🔍Development Tools

Debug Mode and Ask Mode

SuperBuilder's Debug Mode adds targeted logging to help AI agents trace hard bugs. Ask Mode lets agents explore your codebase and answer questions without making any changes.

Debug Mode and Ask Mode

SuperBuilder includes two specialized execution modes that change how the AI agent works: Debug Mode for tracing and fixing hard bugs, and Ask Mode for read-only exploration of your codebase.

Debug Mode

Debug Mode is designed for bugs that resist straightforward fixing. Instead of jumping straight to a solution, the agent takes a hypothesis-driven approach: it adds targeted logging, runs the code, observes the behavior, then uses the output to confirm or refute its hypothesis before making any changes.

How Debug Mode Works

  1. You describe the bug — what's happening vs what you expect
  2. The agent reads the relevant code and forms a hypothesis about the cause
  3. The agent adds targeted console.log, print, or language-appropriate logging statements to test the hypothesis
  4. The agent runs the code (or instructs you how to trigger the bug path)
  5. The agent reads the log output and either confirms its hypothesis or revises it
  6. Once the cause is confirmed, the agent removes the debug logging and applies the real fix

This approach prevents agents from making changes based on guesswork. The logging creates a feedback loop — the agent sees real runtime behavior instead of reasoning from static code alone.

When to Use Debug Mode

Intermittent bugs — bugs that don't always reproduce from code reading alone. The agent adds logging to capture the state when it does happen.

Race conditions — timing-dependent bugs where the order of operations matters. Logging timestamps and thread states makes them visible.

Unexpected data — when the bug is caused by data you didn't expect (a null, an empty string, an out-of-range value). Logging the actual values at runtime surfaces the issue.

Complex state bugs — when many pieces of state interact and the bug only appears in a specific combination. Systematic logging narrows it down.

Third-party integrations — when the bug involves an external API or library, logging the raw request and response makes the actual behavior visible.

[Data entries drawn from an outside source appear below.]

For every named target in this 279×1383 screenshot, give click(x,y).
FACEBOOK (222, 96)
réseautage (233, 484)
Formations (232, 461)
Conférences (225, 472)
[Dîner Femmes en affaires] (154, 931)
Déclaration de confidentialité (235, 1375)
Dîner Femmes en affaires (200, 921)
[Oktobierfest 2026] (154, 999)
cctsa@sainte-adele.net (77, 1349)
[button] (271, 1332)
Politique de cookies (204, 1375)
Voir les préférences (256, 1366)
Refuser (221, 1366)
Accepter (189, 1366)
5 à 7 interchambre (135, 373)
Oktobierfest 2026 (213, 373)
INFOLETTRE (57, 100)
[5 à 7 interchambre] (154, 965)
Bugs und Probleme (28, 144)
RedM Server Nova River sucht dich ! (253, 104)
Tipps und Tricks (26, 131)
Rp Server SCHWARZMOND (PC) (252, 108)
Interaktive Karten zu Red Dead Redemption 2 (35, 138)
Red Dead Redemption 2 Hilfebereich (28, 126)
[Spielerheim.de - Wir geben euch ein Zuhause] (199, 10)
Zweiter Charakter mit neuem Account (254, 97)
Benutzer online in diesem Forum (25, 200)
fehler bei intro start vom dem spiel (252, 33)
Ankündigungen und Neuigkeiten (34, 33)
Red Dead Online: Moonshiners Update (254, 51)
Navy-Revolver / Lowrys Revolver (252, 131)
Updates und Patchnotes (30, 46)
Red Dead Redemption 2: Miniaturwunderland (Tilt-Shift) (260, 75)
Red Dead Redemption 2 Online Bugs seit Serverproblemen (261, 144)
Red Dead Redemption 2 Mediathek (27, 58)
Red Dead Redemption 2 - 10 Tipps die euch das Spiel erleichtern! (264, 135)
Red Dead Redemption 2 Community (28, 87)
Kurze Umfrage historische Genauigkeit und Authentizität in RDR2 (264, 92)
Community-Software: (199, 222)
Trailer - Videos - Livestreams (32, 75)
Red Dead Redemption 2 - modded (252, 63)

What Debug Mode Doesn't Do

Debug Mode doesn't try to reproduce the bug in isolation or write unit tests for it — that's a separate task. It focuses on tracing the live execution path to confirm the cause, then fixing it once confirmed.

Ask Mode

Ask Mode is a read-only exploration mode. The agent can read any file in your codebase, navigate the directory structure, search for patterns, and answer your questions — but it makes zero changes to any file.

When to Use Ask Mode

Onboarding — when you're new to a codebase and want to understand how it works. "How does authentication work in this project?" "Where does the pricing calculation happen?" "What happens when a user submits this form?"

Code review prep — before reviewing a PR, ask the agent to explain the changes and their impact. Get the context you need before you look at the diff.

Architecture understanding — "What are the main services in this repo and how do they communicate?" "What's the data flow from the API to the database?"

Debugging investigation — before changing anything, ask the agent to trace the likely cause. "Why might this be returning null?" "What could cause this race condition?" Get the analysis without risking any changes.

Refactor planning — "What would break if I renamed this function?" "How many places call this API?" "What's the blast radius of changing this interface?"

Ask Mode Safety

In Ask Mode, no file writes happen — ever. The agent literally cannot create, edit, or delete files when this mode is active. This makes it safe to point at any codebase:

Switching Between Modes

You can switch between Normal, Debug, and Ask Mode at any point in a conversation:

The agent carries the conversation context from mode to mode — you don't lose the analysis when you switch.

Combining Both Modes

A common workflow:

  1. Ask Mode — "Explain how the checkout flow works and where the price calculation happens"
  2. Ask Mode — "Given that understanding, where might the discounted price bug be coming from?"
  3. Debug Mode — "Add logging to the price calculation path and trace the bug"
  4. Normal Mode — "Fix the bug we just confirmed"

This structured approach — understand, hypothesize, verify, fix — produces better outcomes than jumping straight to a fix.

Frequently Asked Questions

Does Debug Mode add logging to production code?

No. Debug Mode logs are added to your local working copy and are removed before the final fix is committed. The agent cleans up all debug logging as part of the fix commit.

Can I configure what kind of logging Debug Mode uses?

You can tell the agent your preferences in the task description — "use structured logging with our logger utility" or "use console.error so it shows up in the error log." The agent follows your conventions.

Is Ask Mode slower than Normal Mode?

Ask Mode is typically faster because the agent isn't making changes — it's only reading and reasoning. For large codebases, you may notice the agent indexing files, but responses are generally quick.

Can Ask Mode run shell commands?

No. Ask Mode restricts all write operations, including command execution that could have side effects. The agent can read file contents and search within files, but cannot run shell commands.

How do I enable Debug or Ask Mode?

In the thread toolbar, there's a mode selector. You can also include the mode in your task description: "In ask mode, explain how X works" or "Debug the failing test in the auth module."